Hugh Hewitt jumps the shark..

Would a conservative write an opinion piece for the NEW YORK TIMES? Maybe. But would it include this line?
"This triumph of the conservative punditocracy will have lasting consequences, and I hope my fears are misplaced."
You know, for a guy who's supposedly a right-leaning talk show radio host (a job that is quintessentially for conservative pundits), that quoted sentence is incredibly ELITIST. Fears of a conservative punditocracy? Who the hell in their right mind would fear that? I guess only people like Hewitt are allowed to talk. And this is the man who argued that opposing Miers was wrong because it was elitist. Pot. Kettle. Black.

Moreover, the NYT piece he writes drips with sanctimonious false outrage that the opposition to Miers was.... mean-spirited. It's like suddenly Hewitt has adopted all of the talking points of the left. The fact remains, Miers was seen as unqualified by many, but even worse, she had no prior experience in constitituional jurisprudence and there was no evidence at all she would be an originalist/textualist like Scalia. In fact, there were multiple indications she'd be a wishy-washy liberal.

Hewitt has officially jumped the shark.

This Washington Post article is pretty fair in describing the broad-based opposition to Miers. And Jonathan Adler in NRO's Bench Memos deconstructs Hewitt's other complaints.
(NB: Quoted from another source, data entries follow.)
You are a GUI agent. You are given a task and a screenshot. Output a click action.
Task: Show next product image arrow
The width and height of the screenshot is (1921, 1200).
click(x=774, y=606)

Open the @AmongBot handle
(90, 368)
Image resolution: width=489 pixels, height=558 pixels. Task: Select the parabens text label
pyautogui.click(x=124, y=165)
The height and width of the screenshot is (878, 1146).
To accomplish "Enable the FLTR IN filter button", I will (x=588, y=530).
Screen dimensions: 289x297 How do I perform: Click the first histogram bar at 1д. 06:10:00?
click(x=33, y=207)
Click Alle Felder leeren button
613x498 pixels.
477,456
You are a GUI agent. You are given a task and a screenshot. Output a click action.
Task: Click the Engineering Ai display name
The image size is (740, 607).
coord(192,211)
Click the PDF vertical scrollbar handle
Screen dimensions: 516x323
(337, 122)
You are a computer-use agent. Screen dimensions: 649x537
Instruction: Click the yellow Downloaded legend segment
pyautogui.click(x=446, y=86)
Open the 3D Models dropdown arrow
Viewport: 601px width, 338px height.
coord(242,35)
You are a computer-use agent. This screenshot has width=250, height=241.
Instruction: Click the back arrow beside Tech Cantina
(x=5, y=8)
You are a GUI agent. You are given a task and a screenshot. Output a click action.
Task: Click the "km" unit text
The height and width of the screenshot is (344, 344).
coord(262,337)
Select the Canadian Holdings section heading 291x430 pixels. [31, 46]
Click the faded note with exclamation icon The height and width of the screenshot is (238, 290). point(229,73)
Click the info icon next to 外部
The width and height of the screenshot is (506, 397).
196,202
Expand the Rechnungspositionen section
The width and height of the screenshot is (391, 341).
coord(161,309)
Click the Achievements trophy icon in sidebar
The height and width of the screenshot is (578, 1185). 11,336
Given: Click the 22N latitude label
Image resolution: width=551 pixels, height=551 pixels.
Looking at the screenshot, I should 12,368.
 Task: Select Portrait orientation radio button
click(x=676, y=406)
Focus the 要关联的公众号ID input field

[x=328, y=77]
I think it's wise to move on, not to gloat, and to get onto the business of confirming an originalist, conservative judge. But we should do well to remember that politics is merely a means to an end. People like Hewitt, who value power and appearance over principles and substance, are useless because when push comes to shove, they abandon the fight. Need we any more testiment to that than the fact that now he's bashing conservative pundits in the friggin' New York Times?